Un polar qui sort des terrains battus et aborde la corruption dans un décor hors les murs.

Article rédigé par Jacky Bornet
France Télévisions - Rédaction Culture
Publié Mis à jour
Temps de lecture : 3min
Daniar Alshinov dans "A Dark, Dark Man" de Adilkhan Yerzhanov. (Copyright Arizona Distribution)

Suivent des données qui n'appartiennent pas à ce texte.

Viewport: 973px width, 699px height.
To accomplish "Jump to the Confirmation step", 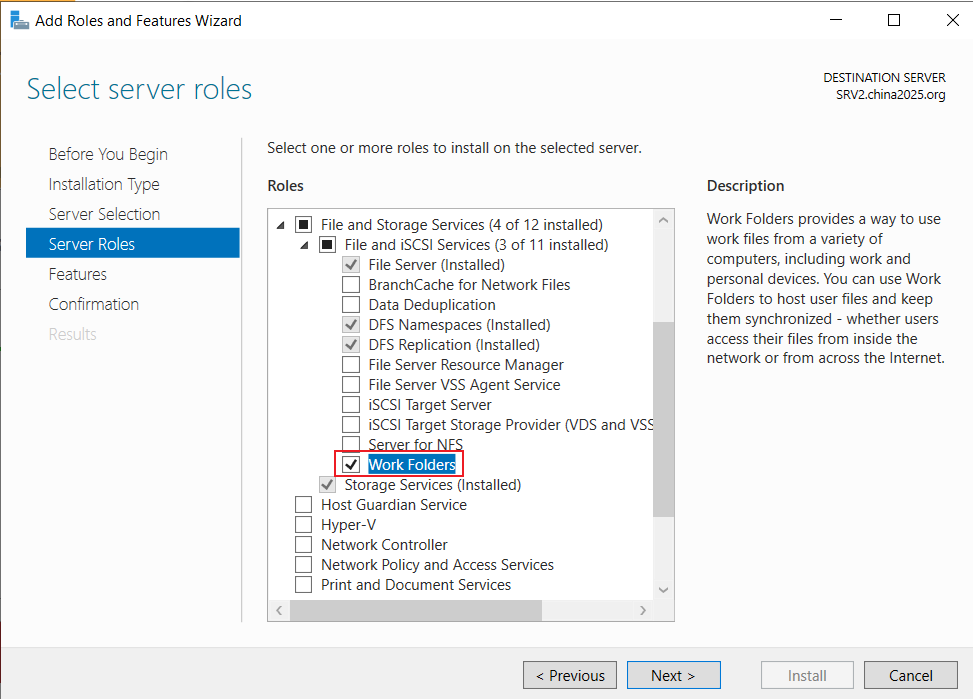I will (x=94, y=304).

A Dark, Dark Man du Kazakh Adilkhan Yerzhanov, qui sort mercredi 14 octobre, confirme la richesse des films en provenance de pays en marge des productions habituelles. La corruption dans la police kazakhe, au coeur du film, est toutefois traitée sur un mode faisant référence au thriller occidental. Son sujet recoupe Léviathan (2014) du russe Andrey Zvyagintsev. Mais sa forme, plus corollaire au film noir, et projetée dans un cadre atypique, en fait toute l'originalité.

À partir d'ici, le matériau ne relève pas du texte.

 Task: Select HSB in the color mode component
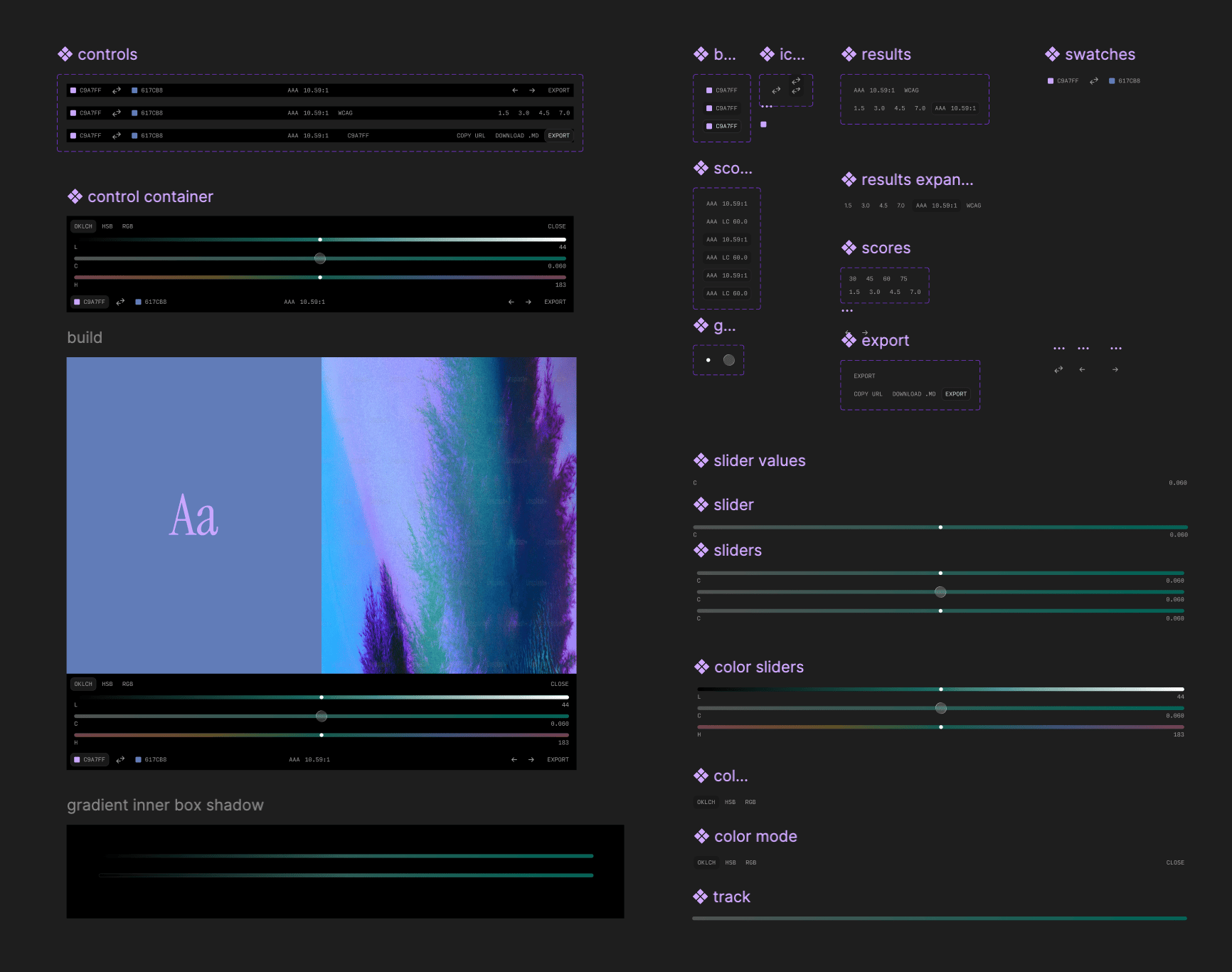pyautogui.click(x=731, y=862)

Jean-Pierre Melleville, Quentin Tarantino, Bruno Dumont

Bekzat, jeune inspecteur qui baigne dans la corruption policière kazakhe, doit couvrir un nouveau crime pédophile mortel dans son secteur. Mais une journaliste doit l’accompagner dans son enquête sur ordre des autorités. Ses interférences répétées vont faire vaciller son mode opératoire. Bekzat va aller à l'encontre des objectifs fixés par sa hiérarchie, au risque de se perdre...Avec A Dark, Dark Man, Adilkhan Yerzhanov ne se limite pas à l’exercice de style. Il projette sa sensibilité sur son propre pays, en adaptant son récit aux codes du polar. Flic marginal, femme fatale, imbroglio narratif… se retrouvent dans un style qui rappelle Jean-Pierre Melleville autant que Quentin Tarantino. Mais son approche ethnologique du monde kazakh, évoque aussi Bruno Dumont, avec lequel le réalisateur partage également un sens de l'absurde.

L'ailleurs et l'universel

Curieux cocktail ! Il fait tout le sel du récit de cet "homme très, très sombre" ("dark, dark man"), vieux routier d’un système contre lequel il va s’opposer au risque de sa vie. Le récent La Femme des steppes, le flic et l’œuf du mongol Quanan Wang n’est pas loin, dans ses paysages arides, ses références au western et son versant ethnologique. Comme dans tout le cinéma asiatique, Adilkhan Yerzhanov prend son temps, jouant de plans contemplatifs, avec une progression lente du récit, comme un Sergio Leone, pour aboutir comme Quentin Tarantino à un climax violent et sanglant.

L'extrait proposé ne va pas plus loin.